Nevertheless, evidence supporting their use in critically ill patients with TBI is unclear, with preclinical studies showing promising results but clinical studies reporting conflicting ones.6,12 Findings from previous systematic reviews are also conflicting,13,20 which could be explained by differences in methods with the inclusion of non-randomised studies, TBI subpopulations or in looking at the effect of the use of statins before the TBI.14 18 20 21 Considering the potential mechanistic effect of statins, a clear understanding of their potential effect in the context of acute TBI is needed.

We therefore conducted a systematic review and meta-analysis of randomised controlled trials to assess the effect of statins on functional outcomes and mortality in the management of moderate to severe TBI.

Methods

Our systematic review was conducted in accordance with the recommendations of the Cochrane Handbook for Systematic Reviews and Meta-Analysis.22 We registered the research protocol in the PROSPERO International prospective register of systematic reviews platform (Record ID: CRD42023421227) and reported our results according to the Preferred Reporting Items for Systematic Reviews and Meta-Analyses Guidelines.23 The patients and public were not involved in this work.

Search strategy

We systematically searched Medline (PubMed), Embase, Cochrane Central Register of Controlled Trials and Web of Science databases from their inception to March 2023 for eligible studies.
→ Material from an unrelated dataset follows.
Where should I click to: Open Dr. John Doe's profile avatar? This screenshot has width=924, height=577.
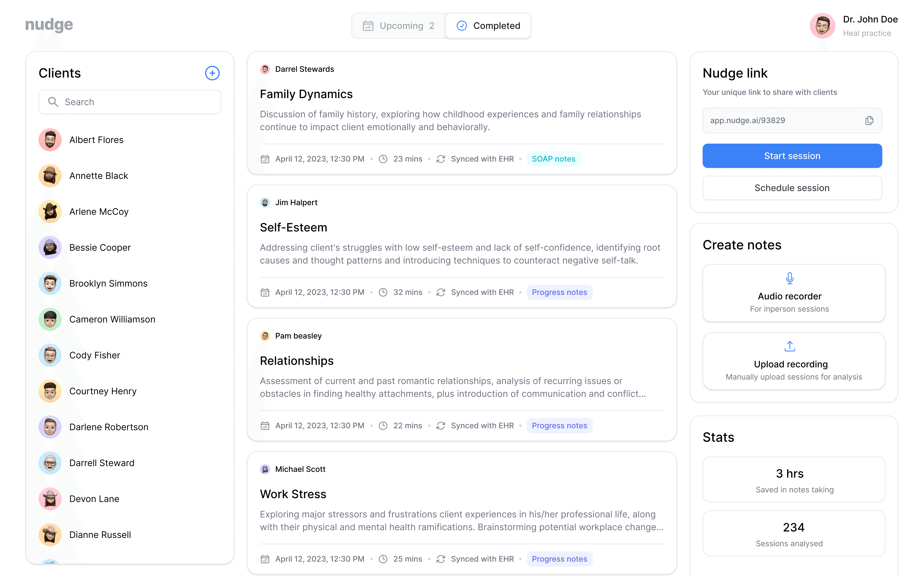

The search strategy was designed with the help of an information specialist using the Peer Review of Electronic Search Strategies (PRESS) guidelines.24 We identified trials using validated strategies to identify randomised controlled trials in Medline and Embase.25 26 The strategy used for Web of Science was adapted from the Cochrane Ear, Nose and Throat Disorders group.27 The Medline search strategy is presented in online supplemental appendix 1. We also conducted backward (by reviewing the reference list of included trials) and forward (by finding trials that cited included trials) citation searching to retrieve any additional relevant publications. In addition, we searched for ongoing and unpublished clinical trials in http://www.clinicaltrials.gov and http://www.controlled-trials.com registries.

Eligibility criteria

Randomised controlled trials comparing the use of statins to any comparator (placebo, other intervention or no intervention) in critically ill adult patients (18 years or older) with acute moderate to severe TBI (defined as a Glasgow Coma Scale (GCS) score of 13 or less) were considered for eligibility. We included trials reporting at least one of our outcomes of interest. We considered trials if at least 80% of the study population was 18 years or older and suffered from moderate to severe TBI. No language restriction was applied.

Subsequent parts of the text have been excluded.